» Challenge
Return every line in the records that contains the word "point", copying each line in full.

-- START Information supplied --

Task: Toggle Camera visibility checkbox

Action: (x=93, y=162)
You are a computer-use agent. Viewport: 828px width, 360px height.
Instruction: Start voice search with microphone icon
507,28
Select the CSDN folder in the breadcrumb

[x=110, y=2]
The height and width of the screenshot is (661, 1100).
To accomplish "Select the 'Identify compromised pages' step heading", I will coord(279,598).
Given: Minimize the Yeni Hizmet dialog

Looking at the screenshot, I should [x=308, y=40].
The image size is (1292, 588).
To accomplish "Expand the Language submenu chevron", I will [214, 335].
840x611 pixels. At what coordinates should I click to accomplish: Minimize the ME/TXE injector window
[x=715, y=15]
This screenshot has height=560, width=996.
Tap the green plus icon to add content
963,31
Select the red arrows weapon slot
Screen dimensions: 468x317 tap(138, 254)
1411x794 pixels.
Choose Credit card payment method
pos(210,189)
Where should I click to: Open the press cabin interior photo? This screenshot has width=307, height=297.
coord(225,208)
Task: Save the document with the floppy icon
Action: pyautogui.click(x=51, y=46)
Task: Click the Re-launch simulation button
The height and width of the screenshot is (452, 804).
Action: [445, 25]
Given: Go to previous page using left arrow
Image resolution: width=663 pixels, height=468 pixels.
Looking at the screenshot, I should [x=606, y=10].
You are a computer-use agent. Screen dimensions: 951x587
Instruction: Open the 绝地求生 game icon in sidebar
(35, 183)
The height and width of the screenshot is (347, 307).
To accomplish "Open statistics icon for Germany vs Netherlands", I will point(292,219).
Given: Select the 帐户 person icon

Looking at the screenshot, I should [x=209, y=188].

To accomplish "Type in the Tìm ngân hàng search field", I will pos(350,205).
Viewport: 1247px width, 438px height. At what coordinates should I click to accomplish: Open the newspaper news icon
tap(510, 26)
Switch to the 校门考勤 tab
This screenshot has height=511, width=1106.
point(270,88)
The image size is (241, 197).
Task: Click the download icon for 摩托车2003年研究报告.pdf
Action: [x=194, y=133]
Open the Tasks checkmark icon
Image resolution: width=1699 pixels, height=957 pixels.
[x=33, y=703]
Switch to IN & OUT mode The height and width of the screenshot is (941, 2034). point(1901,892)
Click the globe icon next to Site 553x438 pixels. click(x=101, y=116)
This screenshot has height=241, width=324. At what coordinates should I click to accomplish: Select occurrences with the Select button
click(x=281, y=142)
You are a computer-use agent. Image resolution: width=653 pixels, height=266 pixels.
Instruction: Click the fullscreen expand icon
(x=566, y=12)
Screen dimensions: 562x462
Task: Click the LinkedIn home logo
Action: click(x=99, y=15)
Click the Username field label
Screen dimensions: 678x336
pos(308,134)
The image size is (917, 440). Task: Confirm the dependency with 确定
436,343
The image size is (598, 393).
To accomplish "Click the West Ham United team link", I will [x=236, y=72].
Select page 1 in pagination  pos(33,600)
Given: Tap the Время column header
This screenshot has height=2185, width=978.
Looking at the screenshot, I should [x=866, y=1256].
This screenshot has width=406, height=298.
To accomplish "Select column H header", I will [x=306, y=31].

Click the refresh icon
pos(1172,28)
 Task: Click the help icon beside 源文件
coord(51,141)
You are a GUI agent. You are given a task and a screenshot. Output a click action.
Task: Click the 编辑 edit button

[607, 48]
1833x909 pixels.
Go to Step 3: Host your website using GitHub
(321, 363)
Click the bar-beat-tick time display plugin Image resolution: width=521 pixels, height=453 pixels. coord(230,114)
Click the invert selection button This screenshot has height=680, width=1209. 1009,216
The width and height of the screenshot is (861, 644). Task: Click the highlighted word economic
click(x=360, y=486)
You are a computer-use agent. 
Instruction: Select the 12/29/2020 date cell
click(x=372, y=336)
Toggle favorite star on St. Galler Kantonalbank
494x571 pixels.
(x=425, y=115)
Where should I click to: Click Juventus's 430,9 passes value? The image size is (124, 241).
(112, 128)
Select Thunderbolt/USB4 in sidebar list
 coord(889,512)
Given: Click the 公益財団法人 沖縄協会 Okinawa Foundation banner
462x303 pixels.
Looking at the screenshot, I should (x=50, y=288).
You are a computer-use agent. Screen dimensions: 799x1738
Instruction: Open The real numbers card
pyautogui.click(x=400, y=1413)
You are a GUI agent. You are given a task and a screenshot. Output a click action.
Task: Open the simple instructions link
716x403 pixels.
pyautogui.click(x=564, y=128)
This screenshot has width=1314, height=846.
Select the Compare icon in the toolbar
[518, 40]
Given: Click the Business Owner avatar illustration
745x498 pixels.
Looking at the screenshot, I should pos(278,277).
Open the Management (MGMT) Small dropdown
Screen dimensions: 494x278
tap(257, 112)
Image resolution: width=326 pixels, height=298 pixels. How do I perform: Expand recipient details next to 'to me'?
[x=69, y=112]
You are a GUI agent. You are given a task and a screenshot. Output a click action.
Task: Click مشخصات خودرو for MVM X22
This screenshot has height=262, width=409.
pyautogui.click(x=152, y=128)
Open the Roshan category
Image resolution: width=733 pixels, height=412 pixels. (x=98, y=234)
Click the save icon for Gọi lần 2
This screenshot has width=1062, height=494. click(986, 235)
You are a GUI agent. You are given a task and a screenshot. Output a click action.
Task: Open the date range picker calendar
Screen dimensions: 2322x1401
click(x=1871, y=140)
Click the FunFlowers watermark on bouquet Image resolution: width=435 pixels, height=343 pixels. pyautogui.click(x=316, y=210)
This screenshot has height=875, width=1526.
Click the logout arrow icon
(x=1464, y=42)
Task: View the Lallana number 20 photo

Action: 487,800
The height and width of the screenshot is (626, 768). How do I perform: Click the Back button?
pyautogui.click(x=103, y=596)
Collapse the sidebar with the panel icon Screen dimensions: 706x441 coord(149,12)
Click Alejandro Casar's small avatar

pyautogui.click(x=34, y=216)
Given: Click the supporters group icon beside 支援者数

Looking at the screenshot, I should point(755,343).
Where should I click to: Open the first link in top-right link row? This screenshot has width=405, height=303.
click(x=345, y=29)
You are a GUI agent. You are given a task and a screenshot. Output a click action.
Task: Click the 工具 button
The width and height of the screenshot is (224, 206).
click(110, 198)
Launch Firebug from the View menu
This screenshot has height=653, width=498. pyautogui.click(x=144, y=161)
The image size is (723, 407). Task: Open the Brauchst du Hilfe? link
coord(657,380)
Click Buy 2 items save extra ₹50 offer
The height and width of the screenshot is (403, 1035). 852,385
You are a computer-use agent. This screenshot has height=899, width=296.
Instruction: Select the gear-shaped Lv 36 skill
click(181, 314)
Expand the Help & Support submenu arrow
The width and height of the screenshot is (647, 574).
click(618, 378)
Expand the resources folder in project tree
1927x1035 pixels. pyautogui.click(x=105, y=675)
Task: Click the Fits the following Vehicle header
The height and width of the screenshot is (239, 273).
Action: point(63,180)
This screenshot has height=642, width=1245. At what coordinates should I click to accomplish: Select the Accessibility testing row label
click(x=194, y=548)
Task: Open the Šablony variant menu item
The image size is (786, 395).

-- END Information supplied --

» Result for this task
To accomplish "Open statistics icon for Germany vs Netherlands", I will point(292,219).
point(270,88)
Switch to IN & OUT mode The height and width of the screenshot is (941, 2034). point(1901,892)
Looking at the screenshot, I should point(755,343).
Action: point(63,180)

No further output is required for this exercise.